Italian architect (born 1983)

Marta Maccaglia (born 1983) is an Italian architect based in Peru.

== Early years ==
Maccaglia was born in Terni, Italy in 1983. She studied architecture at the Sapienza University of Rome, where she also completed a master's degree in exhibition spaces and museography.

== Career ==
In 2011, Maccaglia moved to Peru, working on architecture and cooperation projects with an Italian government programme, the Civil Service, and the NGO CPS. Three years later, she became the founder and director of non-profit architectural organization Asociación Semillas. Since then, she has taught at the University of Sciences and Arts of Latin America from 2015 to 2023 and has provided consultoring services to the Ministry of Education of Peru.
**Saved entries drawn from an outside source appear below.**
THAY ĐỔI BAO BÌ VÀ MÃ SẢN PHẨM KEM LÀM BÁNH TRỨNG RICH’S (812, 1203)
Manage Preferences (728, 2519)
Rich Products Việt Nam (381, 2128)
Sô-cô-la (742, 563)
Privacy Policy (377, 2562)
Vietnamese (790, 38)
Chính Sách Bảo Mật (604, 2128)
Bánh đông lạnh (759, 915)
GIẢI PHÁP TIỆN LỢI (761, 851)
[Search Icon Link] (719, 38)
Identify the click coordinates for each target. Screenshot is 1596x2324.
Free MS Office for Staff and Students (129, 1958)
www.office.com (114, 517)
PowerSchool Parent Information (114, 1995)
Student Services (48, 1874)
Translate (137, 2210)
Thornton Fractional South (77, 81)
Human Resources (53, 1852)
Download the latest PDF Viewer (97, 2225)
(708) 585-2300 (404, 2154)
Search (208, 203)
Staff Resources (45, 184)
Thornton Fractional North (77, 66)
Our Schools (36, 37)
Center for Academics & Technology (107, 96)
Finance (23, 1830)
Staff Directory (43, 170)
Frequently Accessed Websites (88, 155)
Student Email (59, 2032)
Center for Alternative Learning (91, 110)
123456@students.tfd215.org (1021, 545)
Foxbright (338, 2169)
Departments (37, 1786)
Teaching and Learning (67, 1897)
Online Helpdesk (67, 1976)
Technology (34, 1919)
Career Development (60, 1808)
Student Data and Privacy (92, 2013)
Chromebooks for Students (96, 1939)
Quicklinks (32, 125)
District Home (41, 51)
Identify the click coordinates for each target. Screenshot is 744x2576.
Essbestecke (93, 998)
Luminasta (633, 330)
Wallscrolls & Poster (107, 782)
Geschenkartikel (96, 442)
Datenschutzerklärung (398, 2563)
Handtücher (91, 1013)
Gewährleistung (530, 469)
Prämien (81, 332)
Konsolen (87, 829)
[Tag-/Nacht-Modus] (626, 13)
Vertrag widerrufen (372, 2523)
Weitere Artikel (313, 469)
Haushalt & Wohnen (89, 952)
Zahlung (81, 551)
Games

In 2018, she received the Global Award for Sustainable Architecture under the theme «Architecture as an Agent of Civic Empowerment», alongside Boonserm Premthada, Nina Maritz, Raumlabor, Anne Lacaton, Jean-Philippe Vassal, and Frédéric Druot.

In 2020, Maccaglia was a finalist for the AR Emerging Awards, hosted by The Architectural Review. Three years later, she received the inaugural Diversity in Architecture Award (DIVIA Award), a recognition "dedicated to women architects, celebrates female figures by awarding and validating their work."

In 2025, her project Territorio de los Saberes was selected as one of the awardees of that year’s Ammodo Architecture Awards.

== Style ==
Marta Maccaglia's work expands on designing schools and public spaces for indigenous communities in the Peruvian Amazonia through participatory processes in local communities and collaborating with governmental and educational institutions.

Her methodology has been defined as a "strong sense of collaborative work [as] the basis of her foundation for a harmonious social community" and as a "deep understanding of its users in their social and local context, their needs, the territory and the available resources, resulting in works that acquire a meaning beyond that of the function itself."